How many hours do you sleep?
About 3 hours. I wish I was kidding. I’m just a terrible sleeper, and I basically recharge in the same amount of time as an average Apple device (that’s still under warranty).
What do you eat for breakfast?
I usually have multiple breakfasts -- I’ll often start with giant Vitamixed smoothie, move on later to a breakfast sandwich with egg, cheese and avocado on a bagel, and then maybe a yogurt for a snack. I don’t mess around with food.
If you could pitch to one person, who would it be?
We’re self-funding FertilityIQ, so the pitching would likely be about supporting our mission rather than money. I love how open Chrissy Teigen has been about going through IVF -- I think she has countered a lot of stereotypes about infertility, plus she’s hilarious and food obsessed, so I’d love to talk to her about what we’re building.
What’s on your home screen?
Instagram, Instacart (again, food), Slack (to communicate efficiently with our engineers), Uber, Waze, NYTimes, Snapchat (to remind myself that I feel closer to 20 than 40), and SF Climates, which gives micro-detail on weather pockets within San Francisco.
How often do you exercise?
I try to exercise 4 times per week, but the truth is my face is on the back of every milk carton at my gym. When I can pull it off, I sneak away to do pilates on the reformer. Then again, since I’m pregnant, I sometimes count walking to get my next snack as exercise.
What app can’t you live without?
If Facebook ever messed up Instagram, I don’t’ know what I’d do in the middle of the night -- I’m addicted.
What's your favorite city and why?
Tel Aviv has so much going for it -- relaxed vibes at the beach, an incredible food scene, people watching, art, night life, and a really happy population. I used to live near Amman and I would make weekend trips there whenever I could!
What’s the most important company we’ve never heard of?
Imagine Facebook plus WhatsApp plus Twitter plus PayPal, in the world's fastest growing economy, and you have WeChat, which most of us in the U.S. are completely oblivious to.
Are there any social platforms you refuse to participate in?
I don't refuse to participate, but can't say I've had a need to use Yik Yak.
What are you reading right now?
Lots of (terrifying) labor and delivery books! That’s my current “fun” reading. I’m always reading for work, and it’s usually medical journals with the latest fertility studies. I clearly need better balance, but at least I don’t follow it up with episodes of Call the Midwife.

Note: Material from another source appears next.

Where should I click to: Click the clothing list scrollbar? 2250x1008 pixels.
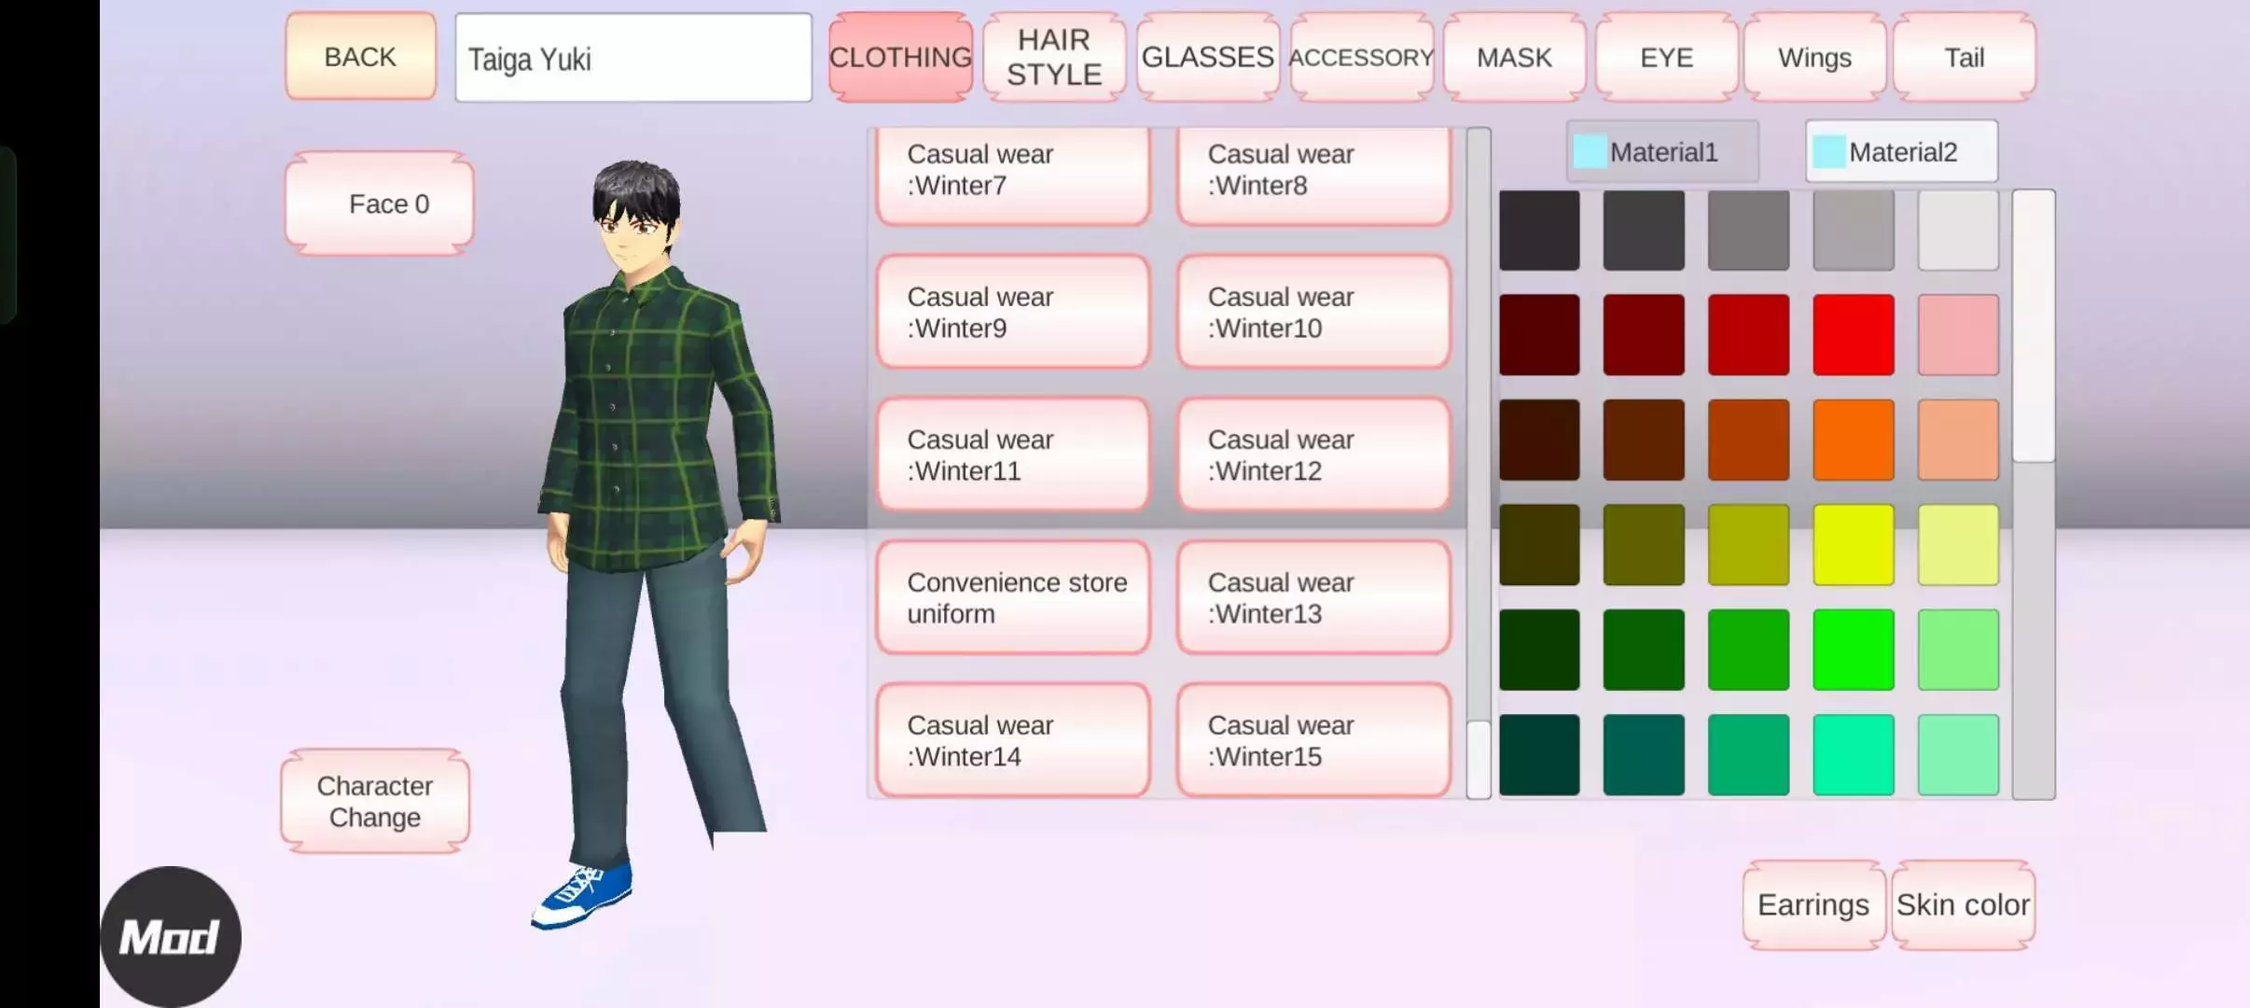[x=1478, y=759]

Do you think there’s a tech bubble?
Technology is taking over the world, but that does not mean the spoils will accrue equally. Platforms like Facebook are undervalued. Many private valuations are now artificially high, because the new investors use instruments to lock in a return (see Square’s IPO). I think a lot of companies will see a price correction in their next valuations, if they even have unit economics good enough to successfully raise capital.

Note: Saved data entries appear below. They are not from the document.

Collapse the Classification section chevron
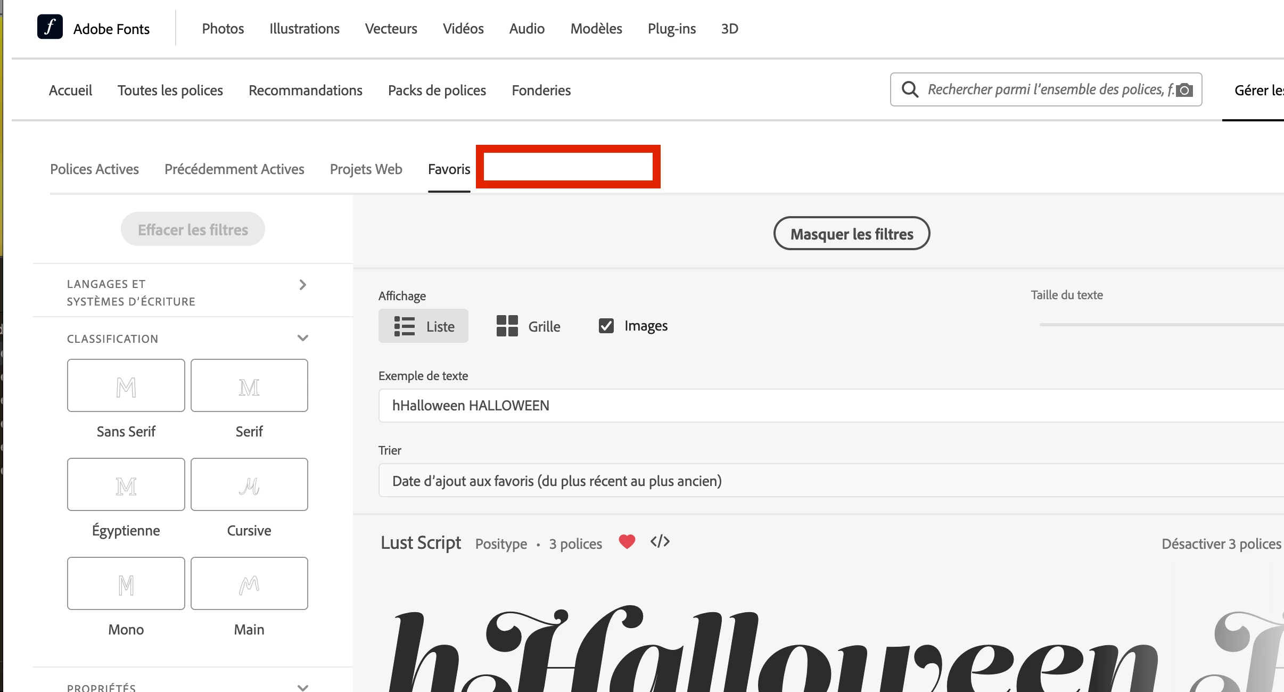Viewport: 1284px width, 692px height. [x=302, y=338]
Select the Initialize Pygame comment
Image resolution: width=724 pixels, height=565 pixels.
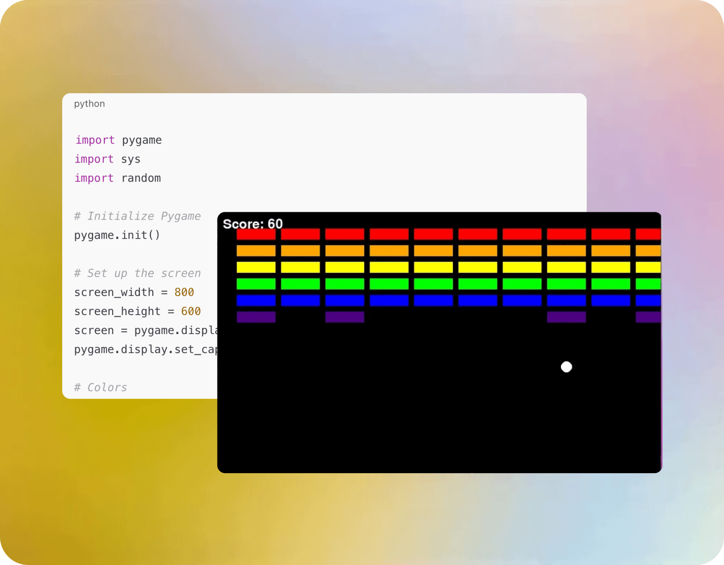coord(137,216)
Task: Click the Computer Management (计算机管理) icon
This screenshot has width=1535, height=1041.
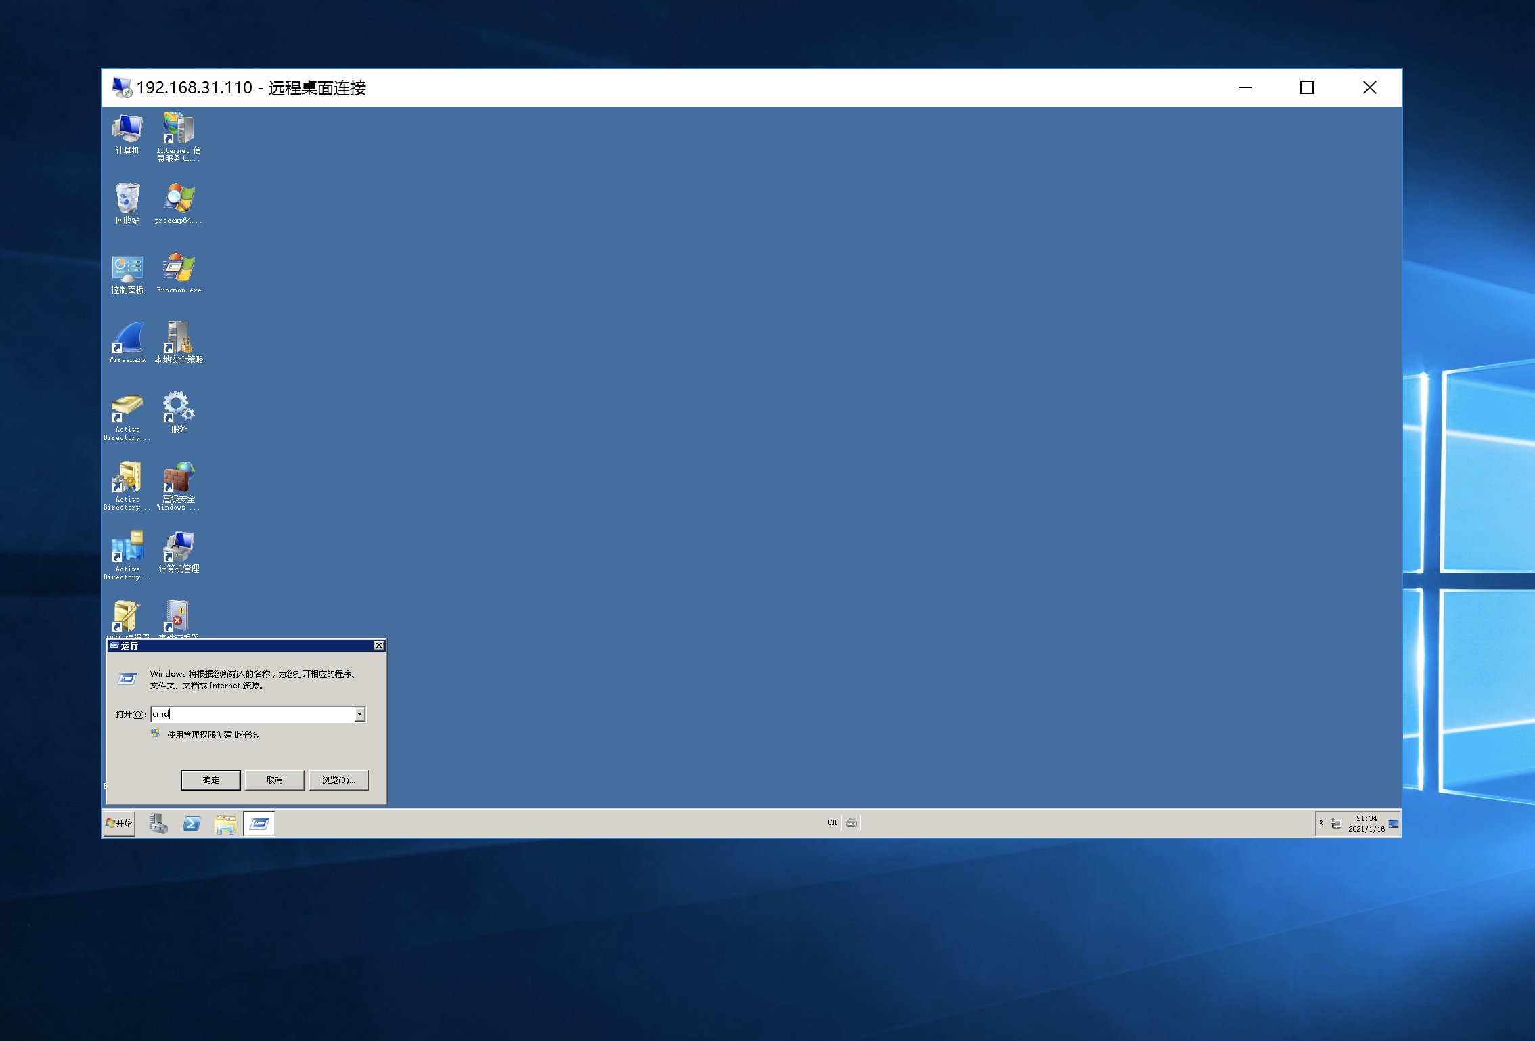Action: pyautogui.click(x=179, y=547)
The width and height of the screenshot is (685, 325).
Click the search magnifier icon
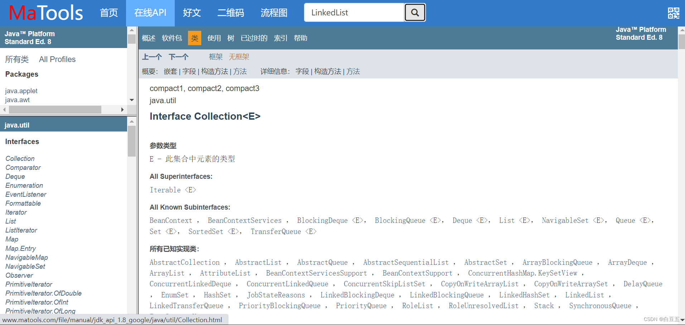click(415, 12)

Best piece of advice you've been given?
Alexa von Tobel, who runs LearnVest, cautioned me to never get entrapped by buying the most expensive house I could afford -- that frugality would pay massive dividends in later flexibility. There is simply no way we could start and fund a company if faced with massive monthly mortgage bills. Staying frugal buys your freedom.

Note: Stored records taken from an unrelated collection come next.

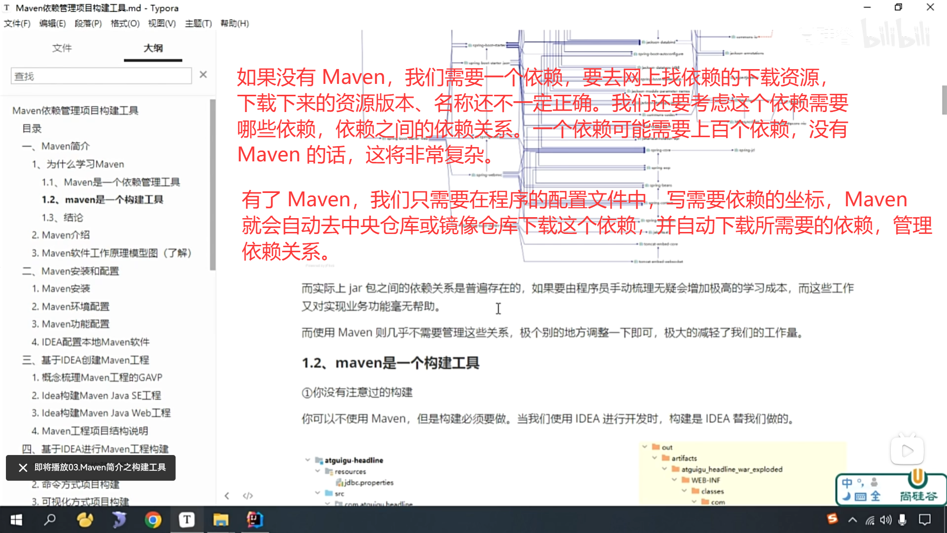This screenshot has width=947, height=533.
Task: Open File Explorer from taskbar
Action: [220, 520]
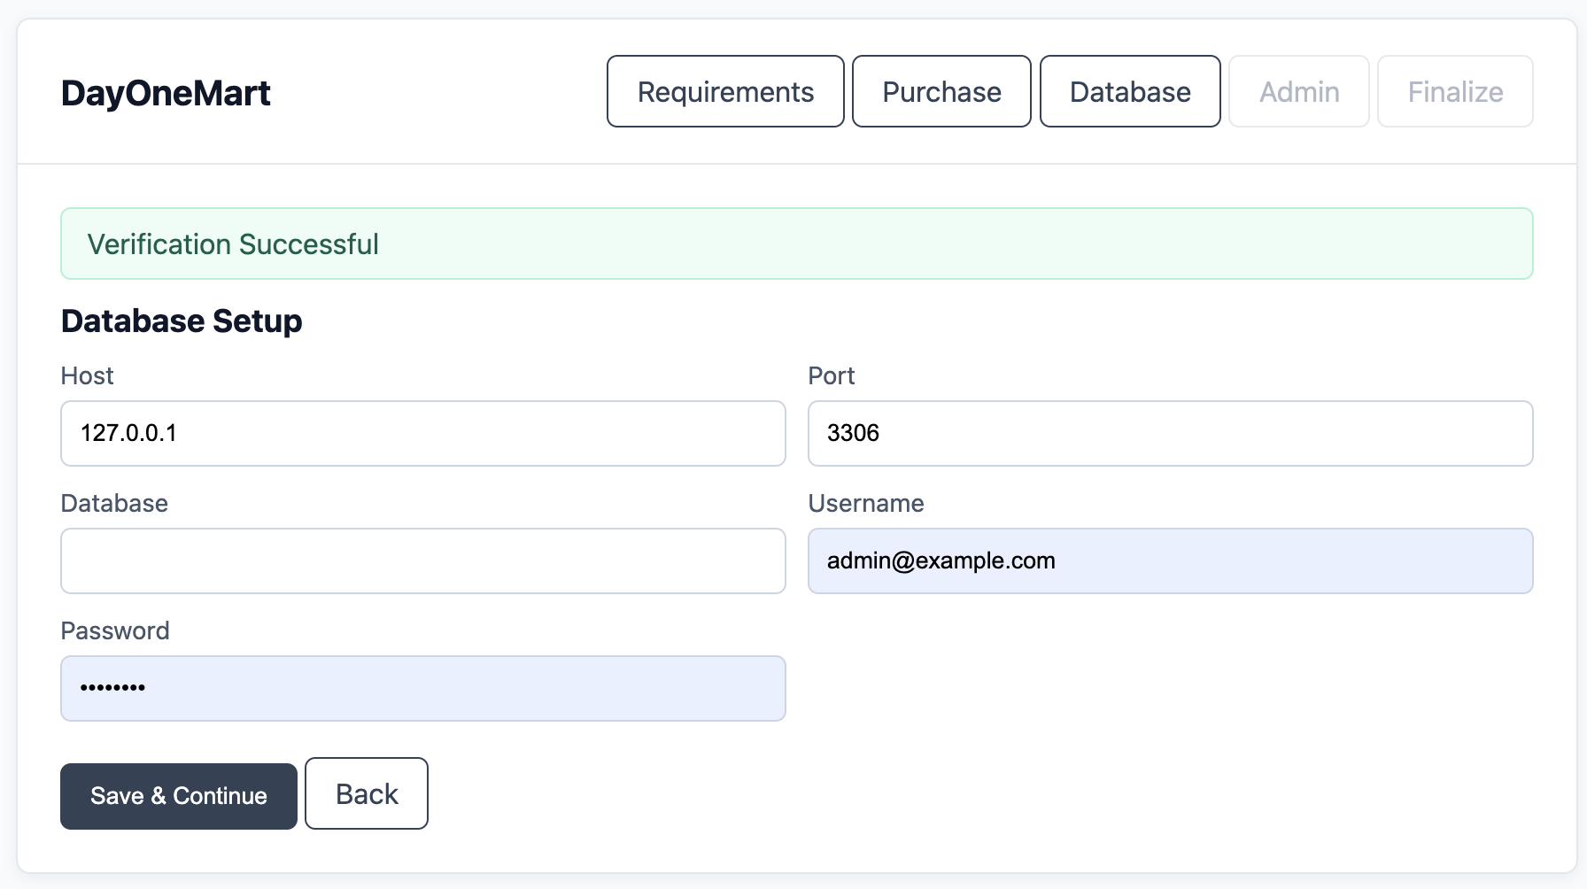Select the Port input showing 3306
This screenshot has height=889, width=1587.
1170,433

What keeps you up at night?
My baby practicing its jiu jitsu moves! No, but really, it’s usually thinking about our product itself -- if it’s working properly, and what we should be adding to make sure we’re truly helping patients find the right fertility care for them.
If you could tell your 18-year-old self one thing, what would it be?
No matter what anyone tells you, do not go to law school.